Türk tarihinde, yaşanılan bölgedeki egemen alfabe, dil veya dini yapıya geçiş yaptığı bilinen başka Türk topluluklar da vardır ya; yaygın bilgi ve kanaat odur ki, Gagavuzlar da bunu yapmış ve 11. yüzyılda Balkanlara göç ettikten sora din değiştirerek Hristiyanlığı ve egemen mezhep olan Ortodoksluğu kabul etmişlerdir.(1)(2)(3)
XVI. asırda Osmanlı İmparatorluğuna katılan Gagauzeli, 1918 yılında Rusya, 1941 yılında Romanya, 1944 yılında da SSCB idaresine girmiş. Çünkü, Ukrayna’ya bağlı gibi görünen Moldova, SSCB’nin sınırları içindedir.
Sovyetler döneminde diğer millet ve topluluklar gibi Gagavuzlar da zaman zaman bağımsızlık talep etseler de başaramazlar.. kalkışmalar anında kanlı bir şekilde bastırılır. Buna rağmen devlet kurma isteklerini dile getirmeye devam ederler ama mümkün olamaz!
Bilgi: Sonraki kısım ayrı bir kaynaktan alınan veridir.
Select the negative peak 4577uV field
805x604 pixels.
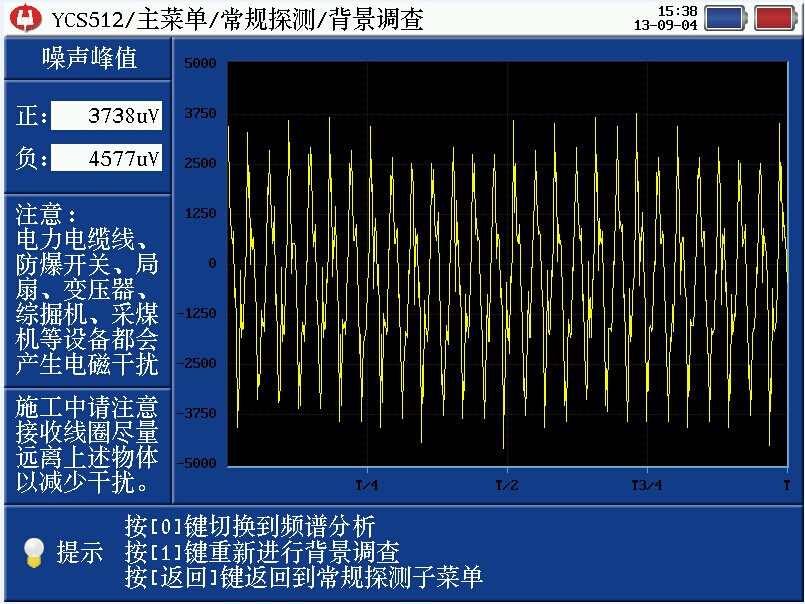[x=107, y=158]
Gorbaçov döneminde başlayan açıklık ve yeniden yapılanma sürecinde bütün demir perde halkları gibi Gagavuzlar da yeniden bağımsızlık hareketi başlatırlar ve devlet kurma isteklerini hayata geçirirler…
SSCB dağılırken, 23 Nisan 1989 tarihinde başlar kopuş ama 21 Ağustos 1990 tarihinde ilân edilebilir Gagavuz Cumhuriyeti. 25 Ekim 1990’da ilk genel seçimlerin yapılması ve başkanlığa güçlü bir gazeteci olan Stefan Topal’ın seçilmesi, Kişinev’deki Moldava yönetimini rahatsız eder. Başbakan Mircae Druc’un yönlendirmesi ile Moldova Halk Cephesinden 50 Bin kişi, Kişinev’e gönderilir. Amaçları soykırımdır. Silâhlı saldırıda bulunulur. Hemen akabinde 100 Bini aşkın Gagavuz Türkü, Komrad’da toplanarak direnişe geçer ve zafer kazanılır. 31 Ekim’de Gagavuz Meclisi oluşturulur ancak, Moldova Yüksek Sovyeti bağımsızlık ilânını kabul etmez. 27 Ağustos 1991 tarihinde Moldova’nın bağımsızlık ilân etmesi üzerine Gagavuzlar da Özerk Cumhuriyetlerini ilân ederler ve 23 Aralık 1994’te Moldova Cumhuriyeti bu özerkliği tanımak zorunda kalır.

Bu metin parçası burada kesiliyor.